WORK REQUIRED =
Write out the stretch of the entries from the very beginning through the line that contains "(1302, 216).", word for word, leaving out the pictures.

[Collected data entries]
________________________________________
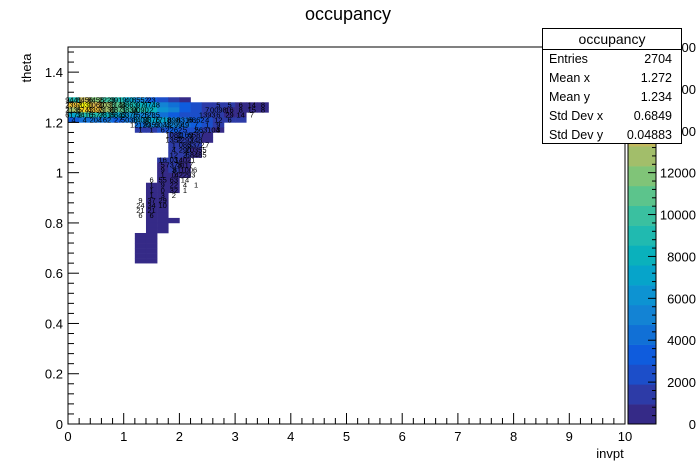 This screenshot has height=472, width=696. What do you see at coordinates (174, 166) in the screenshot?
I see `cell-label: 7378` at bounding box center [174, 166].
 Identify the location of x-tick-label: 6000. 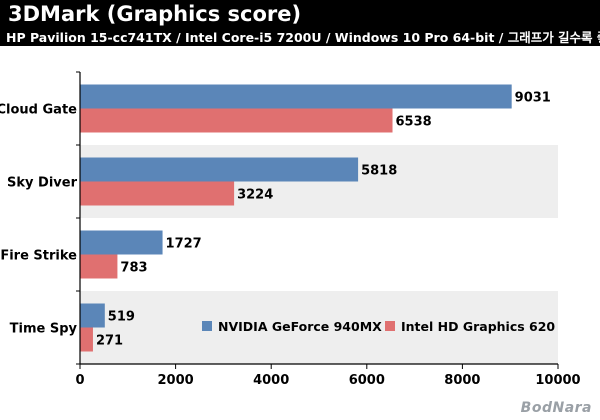
(367, 380).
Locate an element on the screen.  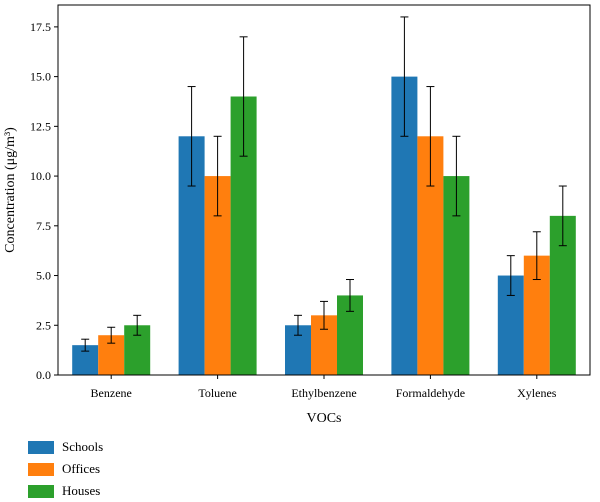
x-tick-benzene: Benzene is located at coordinates (112, 388).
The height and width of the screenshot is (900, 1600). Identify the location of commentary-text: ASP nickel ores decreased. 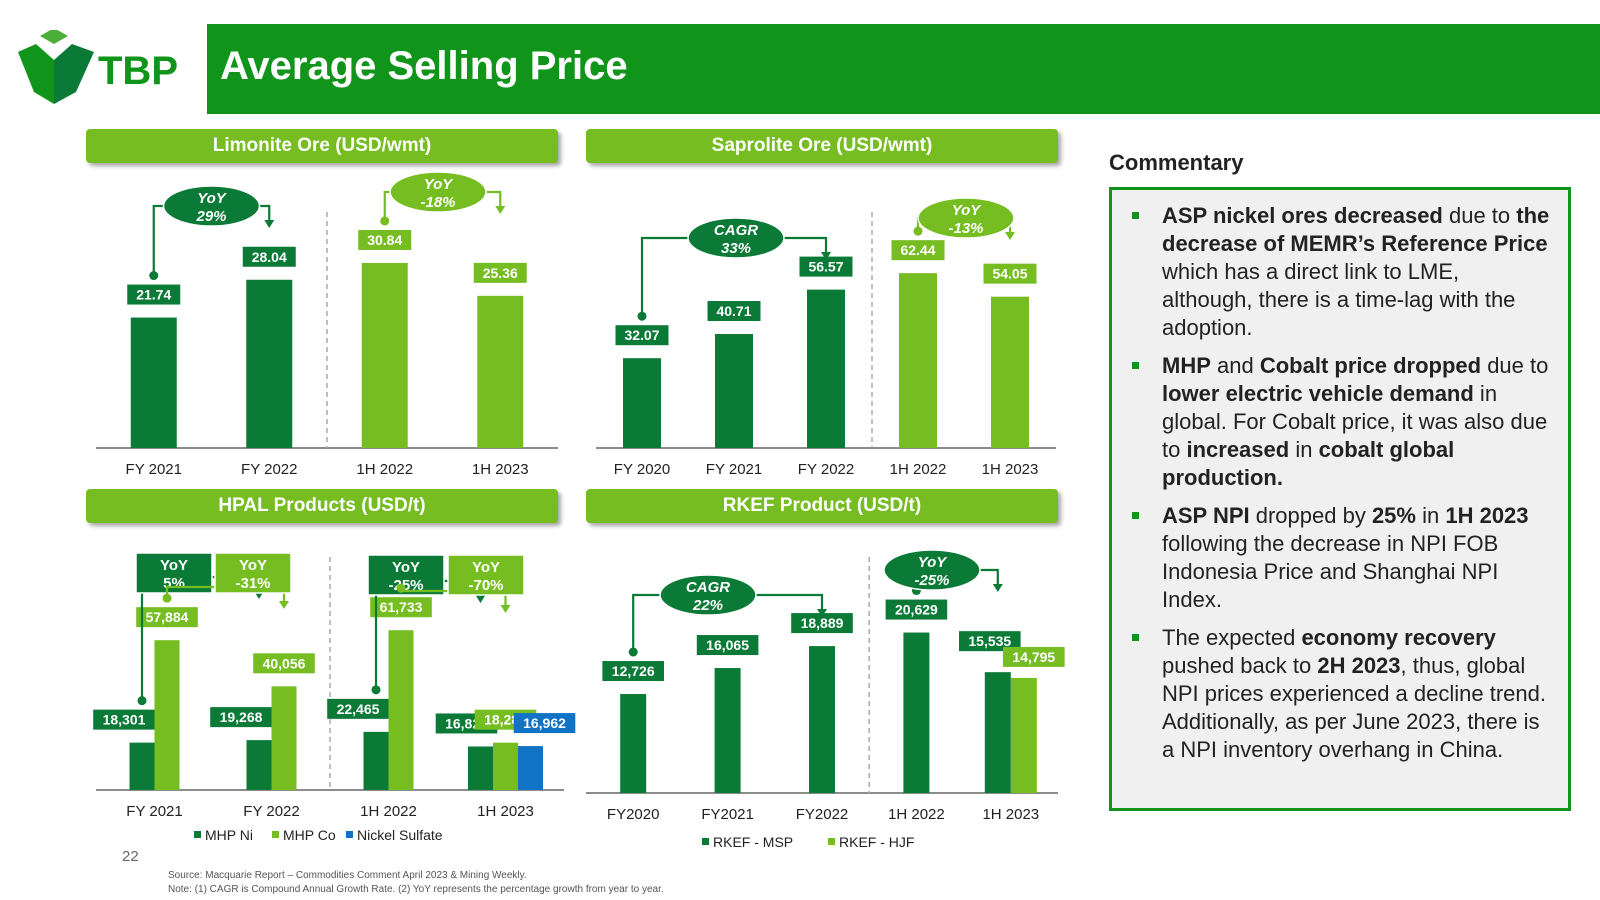
(1302, 216).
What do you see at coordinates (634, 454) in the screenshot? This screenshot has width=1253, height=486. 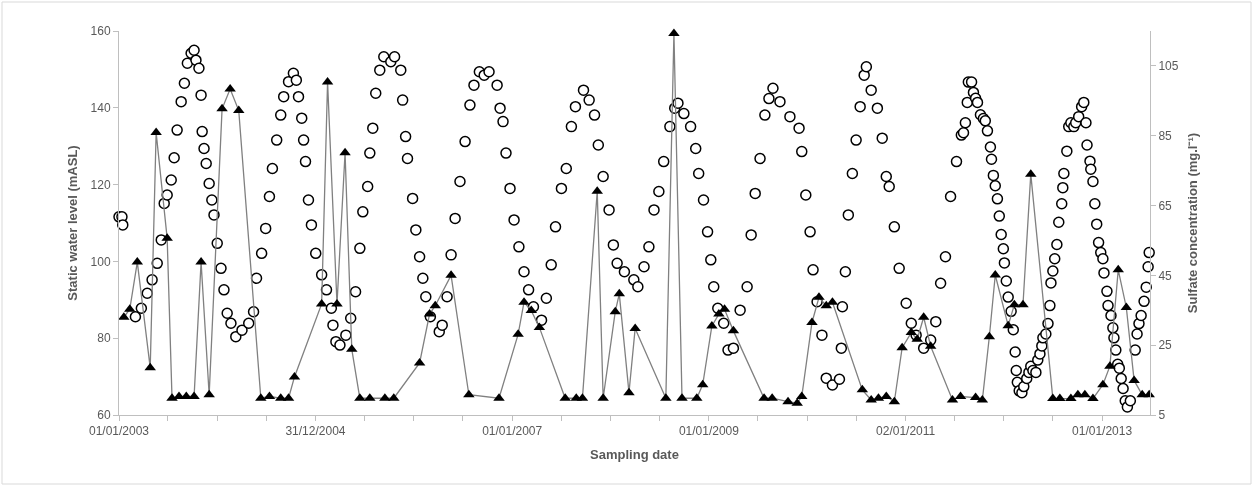 I see `x-axis-title: Sampling date` at bounding box center [634, 454].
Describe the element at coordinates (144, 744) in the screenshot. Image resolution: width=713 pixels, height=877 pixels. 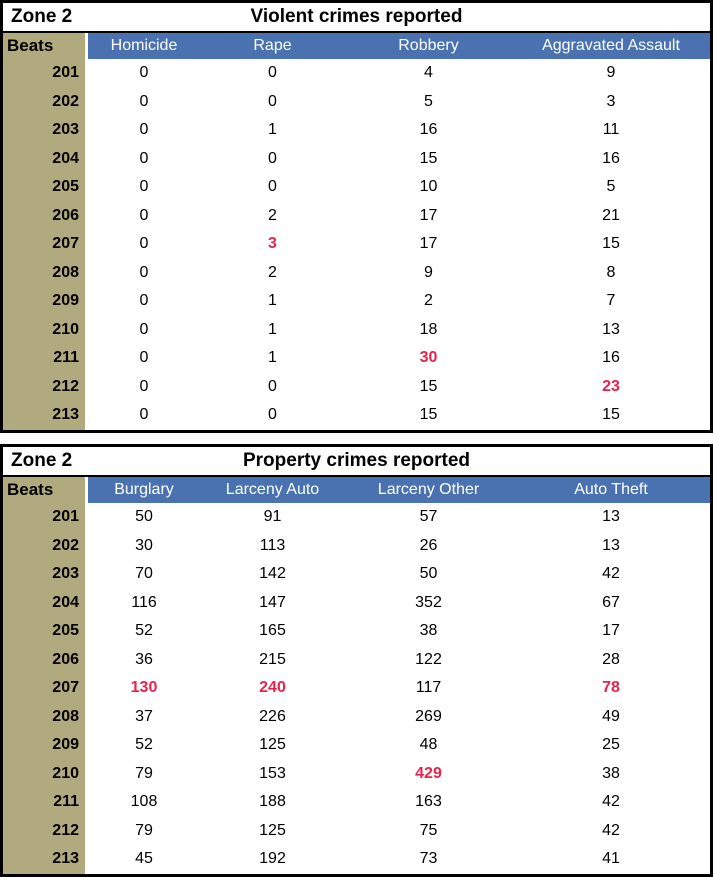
________________________________________
RESPONSE AREA =
 This screenshot has height=472, width=696. What do you see at coordinates (174, 166) in the screenshot?
I see `cell-label: 7378` at bounding box center [174, 166].
 Identify the location of x-tick-label: 6000. 
(367, 380).
Locate an element on the screen.  
x-tick-benzene: Benzene is located at coordinates (112, 388).
The height and width of the screenshot is (900, 1600). Identify the location of commentary-text: ASP nickel ores decreased. 
(1302, 216).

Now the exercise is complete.